═══ TESTO
Dalla psicologia al QTR: per l’aiuto ai giovani e meno giovani in ogni ambito


Nel suo lavoro quotidiano, che coinvolge bambini, adolescenti, persone con disabilità e adulti, Giada ha potuto osservare come ogni percorso di crescita e cambiamento sia unico e richieda strumenti capaci di rispettare i tempi e le caratteristiche di ciascuna persona. Accanto alle metodologie psicoterapeutiche tradizionali, ha scelto di utilizzare anche il QTR come supporto per favorire una maggiore consapevolezza e facilitare il superamento di blocchi emotivi e comportamentali.

Secondo la sua esperienza, spesso le difficoltà che incontriamo nella vita non dipendono soltanto dagli eventi presenti, ma anche da schemi profondamente radicati, convinzioni limitanti e reazioni automatiche che possono ostacolare il raggiungimento dei nostri obiettivi. Il Quantum Touch Releasing rappresenta uno strumento che aiuta a lavorare su questi aspetti in modo delicato ma efficace, favorendo processi di cambiamento più rapidi e profondi.

Durante l’intervista, la Dott.ssa Sargentoni condivide alcuni esempi di come l’integrazione del QTR possa sostenere il lavoro terapeutico in diversi ambiti: dalla gestione delle emozioni nei più giovani, al supporto nelle difficoltà relazionali, fino al miglioramento del benessere personale e della qualità della vita quotidiana.

L’obiettivo non è sostituire il percorso psicologico, ma arricchirlo con un approccio che considera la persona nella sua globalità, valorizzando il legame tra mente, emozioni e consapevolezza.
══════
═══ DATI IN ESAME
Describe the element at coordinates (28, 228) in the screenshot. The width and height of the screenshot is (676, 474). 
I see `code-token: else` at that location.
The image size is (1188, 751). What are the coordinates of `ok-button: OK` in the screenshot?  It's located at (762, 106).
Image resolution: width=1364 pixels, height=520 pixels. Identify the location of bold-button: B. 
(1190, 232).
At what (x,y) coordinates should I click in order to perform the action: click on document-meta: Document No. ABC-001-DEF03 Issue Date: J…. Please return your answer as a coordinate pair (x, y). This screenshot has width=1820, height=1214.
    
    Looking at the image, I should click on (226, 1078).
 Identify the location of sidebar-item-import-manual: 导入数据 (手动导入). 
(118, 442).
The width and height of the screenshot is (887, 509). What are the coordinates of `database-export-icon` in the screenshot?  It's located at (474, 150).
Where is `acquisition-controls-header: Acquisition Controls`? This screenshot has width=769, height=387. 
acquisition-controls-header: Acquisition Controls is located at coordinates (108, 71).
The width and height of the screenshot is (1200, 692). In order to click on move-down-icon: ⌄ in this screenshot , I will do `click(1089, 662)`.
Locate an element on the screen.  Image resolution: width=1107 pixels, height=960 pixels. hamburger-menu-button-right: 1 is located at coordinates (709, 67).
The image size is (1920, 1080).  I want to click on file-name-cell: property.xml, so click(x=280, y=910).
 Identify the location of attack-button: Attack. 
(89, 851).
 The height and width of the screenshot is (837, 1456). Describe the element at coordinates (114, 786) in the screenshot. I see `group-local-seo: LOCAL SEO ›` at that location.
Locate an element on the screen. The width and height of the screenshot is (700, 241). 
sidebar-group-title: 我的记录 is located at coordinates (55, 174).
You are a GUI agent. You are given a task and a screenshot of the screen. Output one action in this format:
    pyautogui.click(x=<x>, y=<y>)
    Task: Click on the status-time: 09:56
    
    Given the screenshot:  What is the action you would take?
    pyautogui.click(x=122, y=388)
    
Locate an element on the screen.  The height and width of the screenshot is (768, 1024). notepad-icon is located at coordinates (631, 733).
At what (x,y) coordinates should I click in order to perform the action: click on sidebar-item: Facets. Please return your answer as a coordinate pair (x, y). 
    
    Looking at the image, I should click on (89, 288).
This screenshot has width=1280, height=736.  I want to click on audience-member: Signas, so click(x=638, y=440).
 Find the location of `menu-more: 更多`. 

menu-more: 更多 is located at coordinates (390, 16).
══════
IL PROBLEMA:
Stabilisci se ognuna delle affermazioni seguenti concorda con il testo sul QTR. Per ciascuna rispondi sì o no e riporta tra virgolette le parole del testo che lo decidono.
1. Il lavoro quotidiano di Giada include anche persone con disabilità.
2. Il QTR viene presentato come un sostituto del percorso psicologico.
3. Le difficoltà che incontriamo nella vita dipendono soltanto dagli eventi presenti.

SOLUZIONE QUI SOTTO:
1. Sì: «Nel suo lavoro quotidiano, che coinvolge bambini, adolescenti, persone con disabilità e adulti»
2. No: «L’obiettivo non è sostituire il percorso psicologico, ma arricchirlo»
3. No: «non dipendono soltanto dagli eventi presenti, ma anche da schemi profondamente radicati»